Lighting the way toward a safer drive

According to one major OEM, its daytime running light technology helped save roughly 25,000 metric tons of CO2 during the first year of operation. Another major OEM offers LED taillight technology that goes on quickly and brightly, reacting up to 10X faster than conventional bulbs. While helping to make vehicles more noticeable on the roadways to other drivers, LED technology also is much longer-lasting than conventional lighting, shining for approximately 10,000 hours.

High-voltage, high-brightness LED drivers provide another example of analog technology that is playing an integral role in modern vehicles.
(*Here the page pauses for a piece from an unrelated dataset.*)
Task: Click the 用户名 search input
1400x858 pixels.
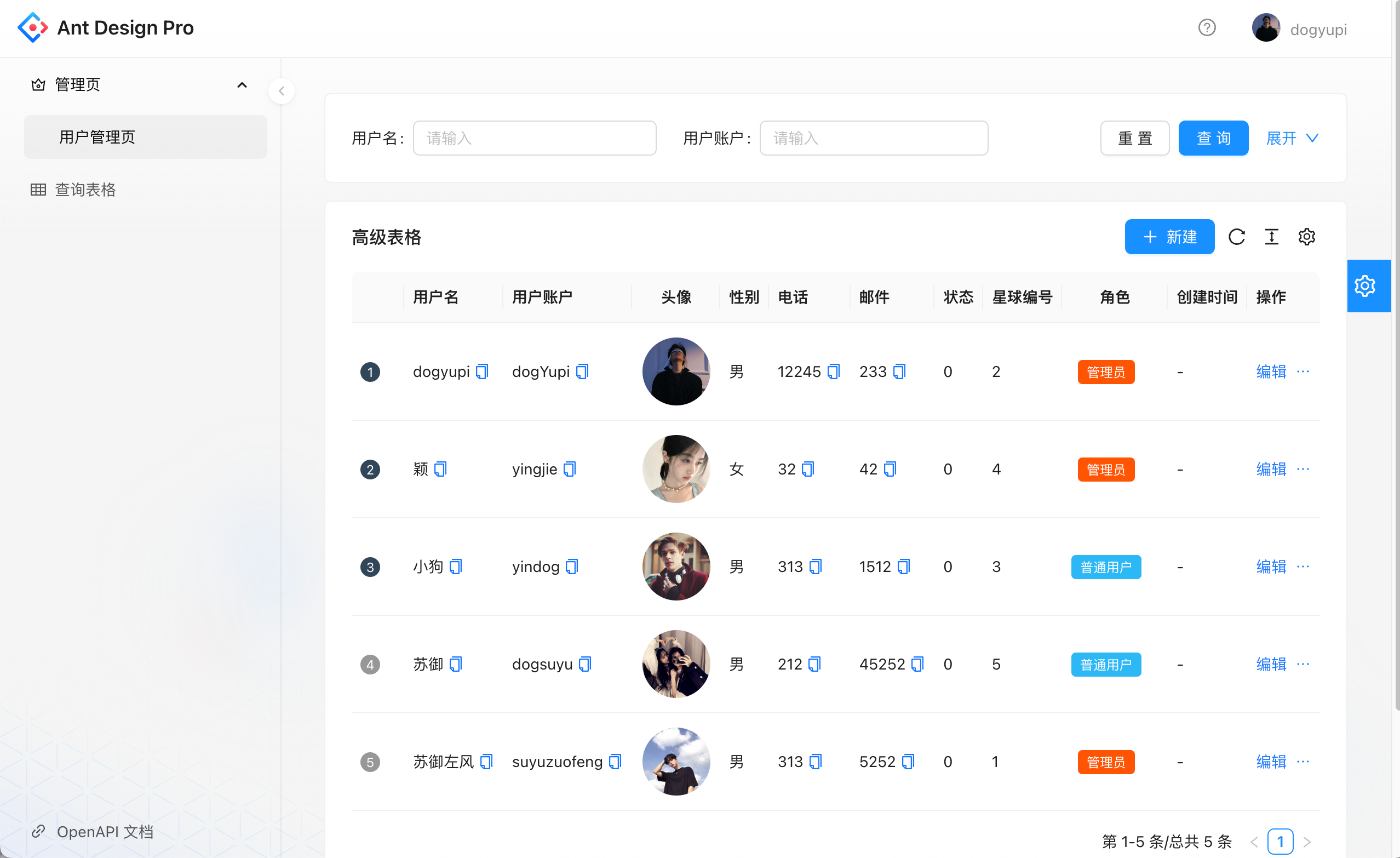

For example, Maxim’s MAX16833 LED driver with integrated high-side current sense supports multiple automotive lighting applications, reducing EMI noise, reducing system bill of material (BOM) costs by supporting input voltages up to 65V, and supporting high-power applications with robust fault protection.

Driving forward

Car buyers are increasingly seeking vehicles that provide more sophisticated safety, reliability, and convenience features to enhance the driver and passenger experience. Automakers, in turn, are continuing to innovate, integrating more autonomous driving capabilities into their designs.

Design challenges will continue, however, as the number of electronic components as well as complexity keep growing. Today’s automotive designers have a huge opportunity to create and shape the car of the future, and high-performance analog solutions can help them get their ideas on the road.